Context Engineering

Zunächst als Optimierungstaktik gedacht, hat sich Context Engineering zu einem grundlegenden architektonischen Aspekt moderner KI-Systeme entwickelt. Im Gegensatz zum Prompt Engineering, das sich auf die Formulierung konzentriert, konzentriert sich Context Engineering bewusst auf die Informationsumgebung der KI.

Da Agenten immer komplexere Aufgaben bewältigen müssen, führt das Einfügen von Rohdaten in den Kontext zu Context rot und einer Verschlechterung der Schlussfolgerungen. Um dem entgegenzuwirken, wechseln wir von statischen, monolithischen Prompts zur schrittweisen Offenlegung des Kontexts: anstatt alle Anweisungen und Referenzen, die ein Agent benötigen könnte, im Voraus zu laden, beginnen wir mit einem schlanken Index der verfügbaren Informationen – der Coding-Agent bestimmt, welche Prompts oder Kontexte relevant sind, und ruft nur das Nötige ab, wodurch sich das Signal-Rausch-Verhältnis deutlich verbessert.

Strategien

Um die Qualität der Coding-Agenten möglichst hoch zu halten, sollte sich deren Kontext auf die aktuelle Problemstellung konzentrieren. Die folgenden Strategien können euch helfen, den Kontext klein zu halten.

Verwaltet den Kontext proaktiv
  • Lasst euch die aktuelle Token-Nutzung ständig anzeigen.

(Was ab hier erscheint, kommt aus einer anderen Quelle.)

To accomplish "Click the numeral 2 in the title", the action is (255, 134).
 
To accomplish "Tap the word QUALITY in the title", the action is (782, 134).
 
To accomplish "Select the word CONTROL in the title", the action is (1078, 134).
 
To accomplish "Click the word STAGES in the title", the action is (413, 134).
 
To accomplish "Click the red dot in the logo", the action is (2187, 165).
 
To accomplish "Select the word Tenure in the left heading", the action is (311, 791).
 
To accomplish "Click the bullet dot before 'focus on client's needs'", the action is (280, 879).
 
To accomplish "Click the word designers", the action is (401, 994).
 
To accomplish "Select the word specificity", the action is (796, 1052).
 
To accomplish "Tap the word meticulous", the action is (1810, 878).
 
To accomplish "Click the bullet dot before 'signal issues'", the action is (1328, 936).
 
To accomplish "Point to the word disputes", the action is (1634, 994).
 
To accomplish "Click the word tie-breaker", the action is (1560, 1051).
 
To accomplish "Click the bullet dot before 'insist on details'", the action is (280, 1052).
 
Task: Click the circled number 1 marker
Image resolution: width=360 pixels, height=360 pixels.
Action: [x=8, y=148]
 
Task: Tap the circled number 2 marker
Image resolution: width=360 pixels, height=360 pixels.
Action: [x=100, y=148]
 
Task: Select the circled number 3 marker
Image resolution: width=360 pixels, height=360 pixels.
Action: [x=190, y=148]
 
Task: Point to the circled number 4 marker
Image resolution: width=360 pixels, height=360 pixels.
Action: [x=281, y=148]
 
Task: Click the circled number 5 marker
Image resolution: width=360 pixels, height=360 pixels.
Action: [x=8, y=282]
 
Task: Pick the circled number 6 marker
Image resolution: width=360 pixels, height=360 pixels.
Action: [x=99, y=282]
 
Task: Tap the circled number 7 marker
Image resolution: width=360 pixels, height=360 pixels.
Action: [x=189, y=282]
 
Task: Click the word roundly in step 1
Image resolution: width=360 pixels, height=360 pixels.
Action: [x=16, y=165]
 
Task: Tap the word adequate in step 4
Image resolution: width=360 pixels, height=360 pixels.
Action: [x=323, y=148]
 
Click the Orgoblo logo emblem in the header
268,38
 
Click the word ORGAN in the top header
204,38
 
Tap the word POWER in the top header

  • Löscht den Kontext wenn ihr zu einer anderen Aufgabe wechselt. Meist habt ihr auch die Möglichkeit, den Kontext vorher abzuspeichern, sodass ihr später wieder darauf zurückgreifen könnt. Ggf. könnt ihr dabei noch Hinweise geben, was bei der Zusammenfassung beibehalten werden soll.

Reduziert den Overhead des MCP-Servers
  • MCP-Tool-Definitionen werden üblicherweise zurückgestellt, sodass nur die Tool-Namen im Kontext verfügbar ist, bis der Coding-Agent ein bestimmtes Tool verwendet.

  • Verwendet nach Möglichkeit CLI-Tools – sie sind immer noch kontexteffizienter als MCP-Server, da sie keine tool-spezifischen Einträge hinzufügen. Coding-Agenten können CLI-Befehle direkt ausführen.

  • Deaktiviert nicht verwendete MCP-Server.

Installiert die sprachspezifischen Plugins

Diese Plugins ermöglichen den Coding-Agenten präzise Symbolnavigation anstelle textbasierter Suchen und reduzieren so unnötige Datei-Lesevorgänge beim Durchsuchen von unbekanntem Code. Installierte Sprachserver melden zudem Typfehler automatisch nach Änderungen, sodass Coding-Agenten Fehler erkennen können, ohne einen Compiler ausführen zu müssen. In Claude Code ist dies pyright-lsp für den Pyright-Language-Server.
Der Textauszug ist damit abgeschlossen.